Written by Yitong Guo, Senior Associate Solicitor
Background
The claim centred around an underlying VAT dispute. The Appellant company, BIOT, claimed input VAT connected with a building purchase. HMRC’s position was that the building was not bought by BIOT but was bought by its director personally.
Notably, BIOT previously appealed a related VAT assessment.
However, the earlier case never reached a full hearing on the facts. The appeal was struck out due to BIOT’s failure comply with an unless order. Therefore, the previous appeal ended procedurally. The facts were never heard, and the underlying dispute was not resolved.
Legal Issues
HMRC argued in the new case, that BIOT had a chance at first appeal, and that was struck out. Given that, it should not be allowed to start again on effectively the same dispute by way of abuse of process.
The Tribunal considered on this point extensively in respect to the conduct in the case if court procedures had been used unfairly, repetitively or in a way that undermines finality.

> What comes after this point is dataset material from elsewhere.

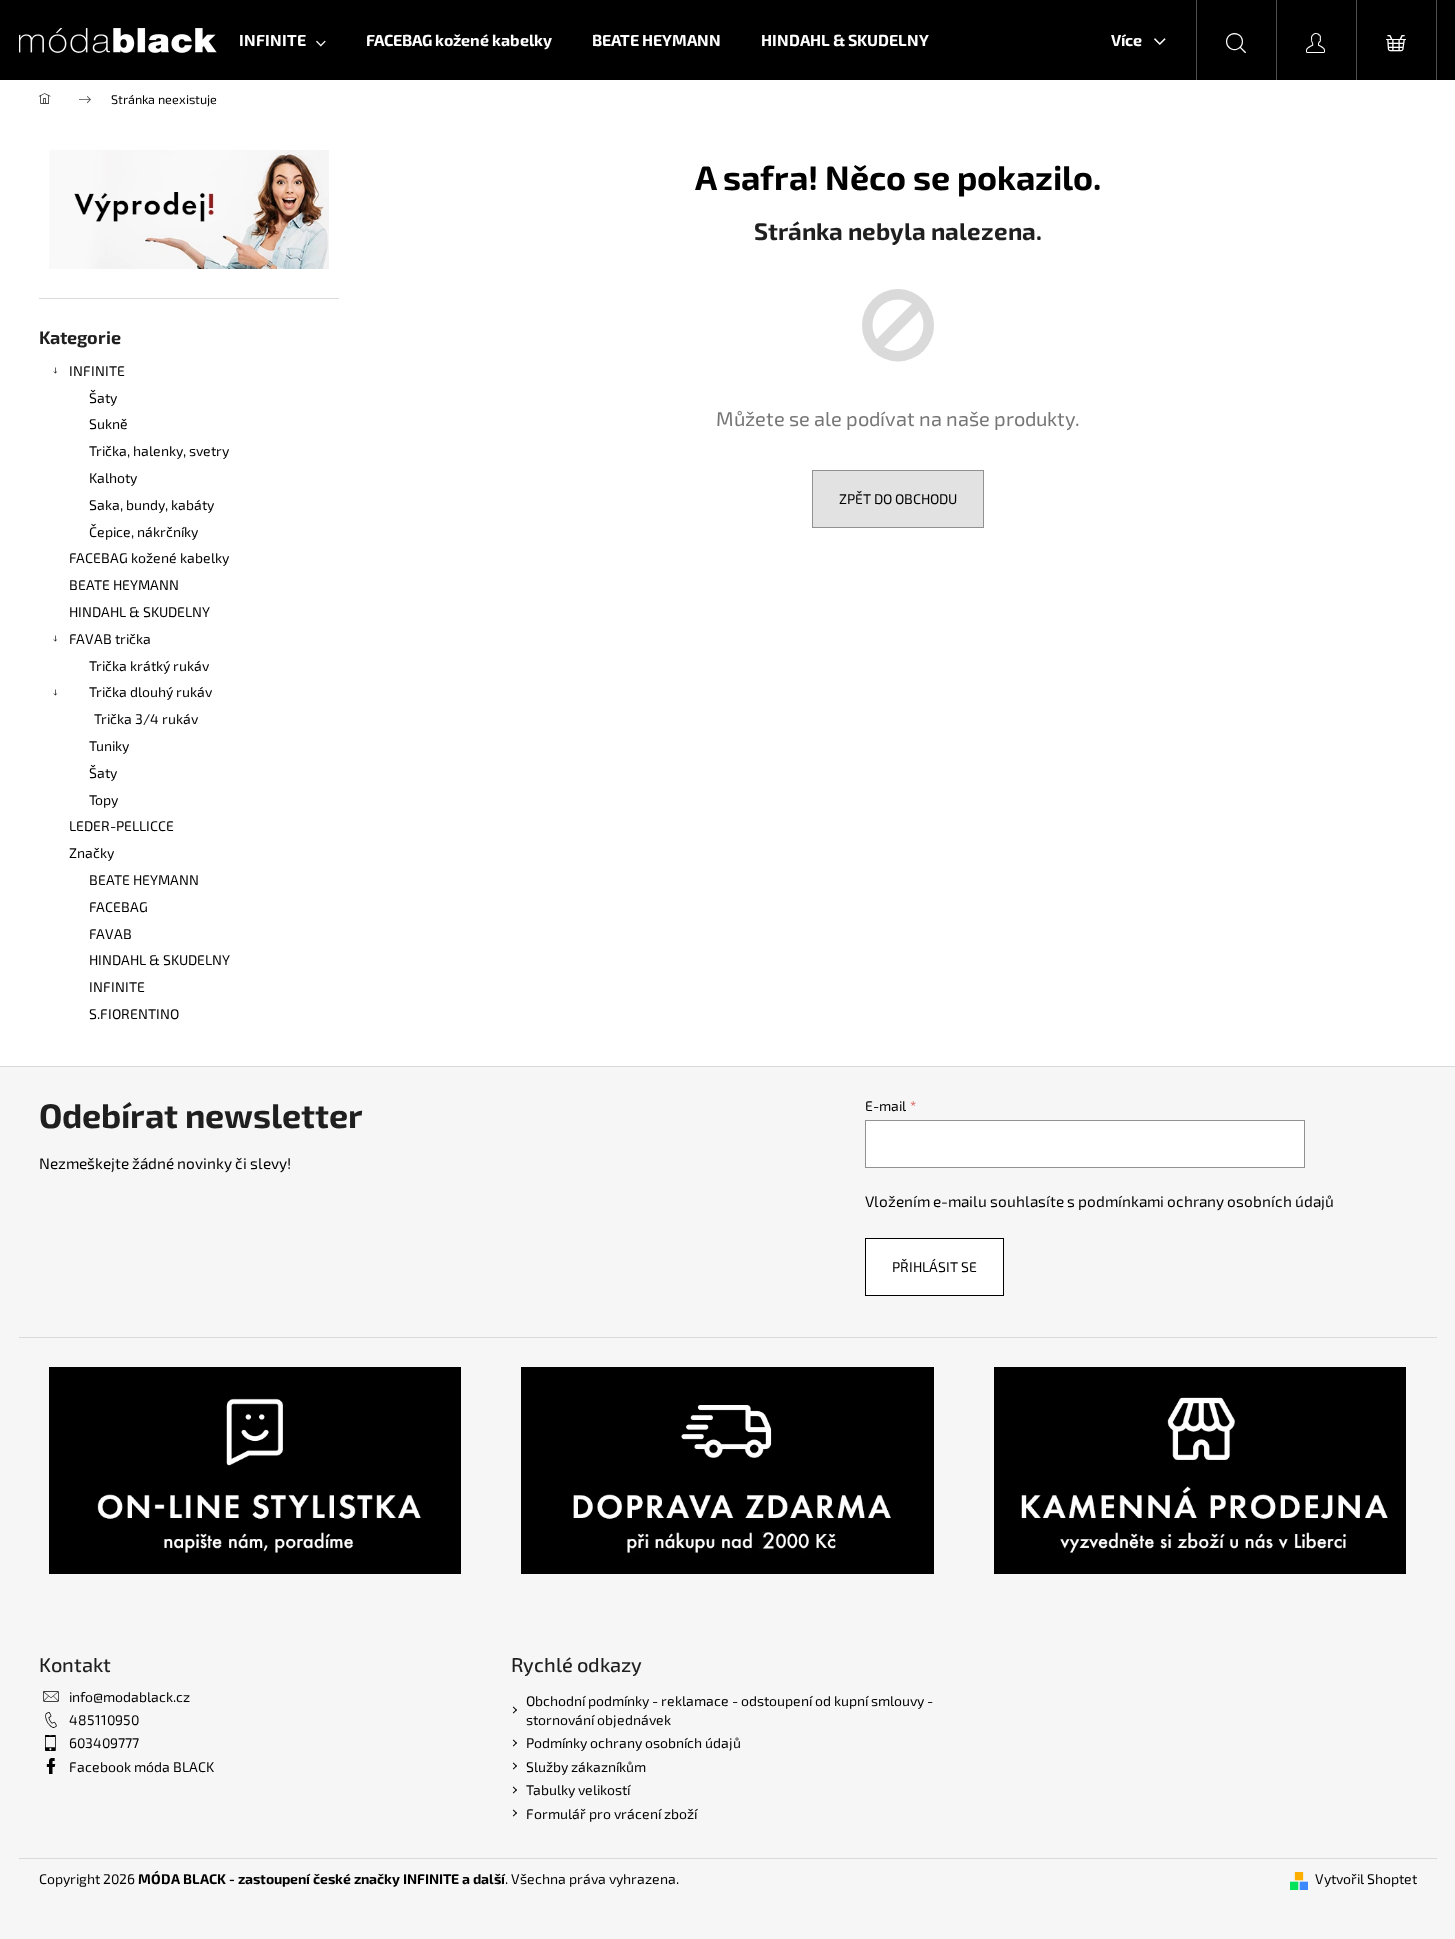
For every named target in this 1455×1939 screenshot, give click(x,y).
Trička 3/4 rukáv (146, 718)
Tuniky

We note that the Tribunal had distinguished between the court’s substantive decision and a procedural strike-out.
Conclusion and our thoughts
The Tribunal concluded that the earlier BIOT appeal ended only for procedural reasons, and that the actual VAT issue was never decided.
The Tribunal further disagreed with HMRC’s argument that the new appeal had no reasonable prospect of success. The Tribunal, without stating BIOT will win, stated that the Appellant’s argument is arguable and that it deserves a proper hearing. Therefore, the appeal was not entirely hopeless. The struck-out application had failed.
Under UK VAT rules, input VAT is normally recoverable only by the person who received the supply. So, if the director bought the property in his own name, BIOT would usually not be entitled to reclaim the VAT.
However, the Tribunal said BIOT’s case was still arguable because there may be evidence that: the director acted for or on behalf of BIOT; BIOT paid for or funded the purchase; BIOT treated the property as its asset; or the economic reality may differ from the legal paperwork.
This is a good example of the principle: access to justice and deciding matters on their merits. No one should lose a case without ever having the real issue heard, unless there is a clear legal reason.